Esperto in colture di microalghe

Sessione: EUROPA, MEDITERRANEO E ALGHE: DAI PROGETTI ALLA PRODUZIONE

Coltura di microalghe: bioreattori o vasche?

N. Bassi 1, L. Rodolfi 1,2, G. Sampietro 1, F. Tredici 1, N. Biondi 2, M.R. Tredici 2

1 Fotosintetica & Microbiologica S.r.l., Via dei Della Robbia 54, Firenze

Dipartimento di Scienze delle Produzioni Agro-alimentari e dell’Ambiente, Università degli Studi di Firenze, Piazzale delle Cascine 24, Firenze

Microalghe e cianobatteri rappresentano una promettente alternativa per la produzione di proteine, alimenti funzionali, biofertilizzanti, prodotti chimici, mangimi per l’acquacoltura. Gran parte della produzione mondiale di microalghe (circa 20.000 tonnellate all’anno) è realizzata al di fuori dell’Unione Europea, principalmente in Asia, dove si concentrano il maggior numero d’impianti di larga scala.
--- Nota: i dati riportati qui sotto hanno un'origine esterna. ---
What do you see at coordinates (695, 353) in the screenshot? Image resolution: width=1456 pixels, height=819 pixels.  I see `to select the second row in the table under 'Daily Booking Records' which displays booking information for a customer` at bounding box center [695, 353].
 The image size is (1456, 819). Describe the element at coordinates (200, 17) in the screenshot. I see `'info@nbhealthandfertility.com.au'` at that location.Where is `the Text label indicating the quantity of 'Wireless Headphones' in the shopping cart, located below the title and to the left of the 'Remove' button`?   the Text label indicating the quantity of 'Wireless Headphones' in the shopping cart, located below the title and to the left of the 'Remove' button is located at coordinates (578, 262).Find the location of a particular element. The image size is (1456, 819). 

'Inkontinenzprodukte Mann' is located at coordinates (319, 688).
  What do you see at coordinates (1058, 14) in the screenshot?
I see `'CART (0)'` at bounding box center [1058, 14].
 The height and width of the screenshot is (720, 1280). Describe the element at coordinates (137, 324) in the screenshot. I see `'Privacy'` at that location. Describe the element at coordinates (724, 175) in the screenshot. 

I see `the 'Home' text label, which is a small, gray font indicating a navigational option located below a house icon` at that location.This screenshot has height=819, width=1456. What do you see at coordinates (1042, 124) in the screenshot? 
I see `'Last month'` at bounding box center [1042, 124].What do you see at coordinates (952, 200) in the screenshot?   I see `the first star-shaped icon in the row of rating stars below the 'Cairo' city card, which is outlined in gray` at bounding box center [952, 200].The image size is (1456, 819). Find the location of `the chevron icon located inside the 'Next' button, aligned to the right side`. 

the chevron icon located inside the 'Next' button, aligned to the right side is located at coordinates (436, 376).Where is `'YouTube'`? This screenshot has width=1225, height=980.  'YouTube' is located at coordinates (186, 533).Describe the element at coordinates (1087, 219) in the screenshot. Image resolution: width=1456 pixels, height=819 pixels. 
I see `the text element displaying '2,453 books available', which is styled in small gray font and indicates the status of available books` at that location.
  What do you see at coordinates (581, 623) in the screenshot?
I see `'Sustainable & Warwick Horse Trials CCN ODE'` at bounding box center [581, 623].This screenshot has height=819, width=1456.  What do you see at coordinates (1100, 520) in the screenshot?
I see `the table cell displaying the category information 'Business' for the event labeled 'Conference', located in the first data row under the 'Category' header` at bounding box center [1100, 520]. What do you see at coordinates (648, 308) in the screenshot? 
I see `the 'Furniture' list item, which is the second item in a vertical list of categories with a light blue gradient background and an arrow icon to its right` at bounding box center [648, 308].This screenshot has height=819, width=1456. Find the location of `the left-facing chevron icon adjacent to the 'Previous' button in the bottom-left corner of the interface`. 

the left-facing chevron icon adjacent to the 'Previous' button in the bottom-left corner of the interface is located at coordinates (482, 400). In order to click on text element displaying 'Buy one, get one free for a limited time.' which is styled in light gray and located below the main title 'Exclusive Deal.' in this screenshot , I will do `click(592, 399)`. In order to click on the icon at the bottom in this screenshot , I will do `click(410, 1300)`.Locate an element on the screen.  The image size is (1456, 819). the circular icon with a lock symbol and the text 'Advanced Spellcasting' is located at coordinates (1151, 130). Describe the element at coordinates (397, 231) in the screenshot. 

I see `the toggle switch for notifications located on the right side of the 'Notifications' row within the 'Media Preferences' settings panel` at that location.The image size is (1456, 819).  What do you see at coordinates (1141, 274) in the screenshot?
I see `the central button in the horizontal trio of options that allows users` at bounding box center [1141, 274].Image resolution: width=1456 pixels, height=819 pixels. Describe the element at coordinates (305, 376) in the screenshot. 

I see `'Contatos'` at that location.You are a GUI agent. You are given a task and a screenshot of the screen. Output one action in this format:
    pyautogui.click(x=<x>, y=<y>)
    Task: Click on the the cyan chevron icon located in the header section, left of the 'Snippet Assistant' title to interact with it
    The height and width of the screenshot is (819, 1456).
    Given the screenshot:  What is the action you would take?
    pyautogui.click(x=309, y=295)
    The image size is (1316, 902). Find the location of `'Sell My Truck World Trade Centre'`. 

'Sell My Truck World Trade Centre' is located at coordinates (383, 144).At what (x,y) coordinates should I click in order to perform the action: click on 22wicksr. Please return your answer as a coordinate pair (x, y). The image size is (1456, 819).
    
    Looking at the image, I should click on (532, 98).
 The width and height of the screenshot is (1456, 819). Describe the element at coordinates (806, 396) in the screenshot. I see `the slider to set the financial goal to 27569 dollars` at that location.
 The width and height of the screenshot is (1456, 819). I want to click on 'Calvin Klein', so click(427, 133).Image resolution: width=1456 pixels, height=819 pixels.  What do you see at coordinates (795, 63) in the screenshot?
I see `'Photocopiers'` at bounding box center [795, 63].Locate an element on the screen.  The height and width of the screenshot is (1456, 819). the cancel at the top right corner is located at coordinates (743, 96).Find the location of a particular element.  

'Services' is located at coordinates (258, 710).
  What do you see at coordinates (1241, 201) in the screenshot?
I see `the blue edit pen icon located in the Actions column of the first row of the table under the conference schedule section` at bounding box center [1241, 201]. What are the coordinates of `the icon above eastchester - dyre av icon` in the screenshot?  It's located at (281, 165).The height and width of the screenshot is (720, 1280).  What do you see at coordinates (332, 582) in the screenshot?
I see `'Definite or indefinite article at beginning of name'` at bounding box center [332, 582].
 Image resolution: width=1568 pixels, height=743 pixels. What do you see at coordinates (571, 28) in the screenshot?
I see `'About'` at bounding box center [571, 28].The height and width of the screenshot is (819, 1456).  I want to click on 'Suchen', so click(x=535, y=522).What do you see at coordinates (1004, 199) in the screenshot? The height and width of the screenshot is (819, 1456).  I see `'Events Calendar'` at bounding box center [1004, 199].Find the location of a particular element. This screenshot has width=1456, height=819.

Lo sfruttamento commerciale delle microalghe non può prescindere da un adeguato sistema di coltura. Numerosissime sono le tipologie di sistemi (bioreattori o vasche) per la coltura di microrganismi fototrofi che nel corso degli anni (la coltivazione delle alghe a livello industriale è nata negli anni ’50) sono stati sviluppati e brevettati. Nonostante ciò ad oggi non esiste ancora un sistema di coltura definibile in modo assoluto come “il migliore”: cioè quello in grado di ottenere la massima produttività con il minimo impiego di risorse. Il dibattito “bioreattori versus vasche” nel mondo accademico, così come in quello della produzione commerciale, è ancora attuale, ma non deve necessariamente concludersi con una scelta definitiva. La scelta di una tecnologia di coltivazione piuttosto che un’altra dipende infatti da numerosi fattori tra cui caratteristiche del ceppo, sito di produzione, tipologia del prodotto finale e mercato di riferimento. Lo sviluppo tecnologico e l’apporto di conoscenze da altri settori (es. fluidodinamica, ingegneria del trattamento delle acque, recenti applicazioni delle energie alternative) hanno consentito negli ultimi anni di colmare alcune differenze tra vasche e bioreattori che fino a poco tempo fa costituivano uno dei principali limiti delle une rispetto agli altri, come ad esempio l’elevato rapporto superficie volume delle vasche o l’elevato costo e la difficoltà nello scaling-up dei bioreattori. Esistono poi dei “miti” da sfatare, quali ad esempio la difficoltà di controllare i parametri di processo nelle vasche o l’assenza di contaminazione nei bioreattori, la maggiore produttività delle colture algali rispetto alle colture tradizionali, la possibilità di produrre biomassa algale con ritorni energetici largamente positivi e che possano competere economicamente con i combustibili fossili.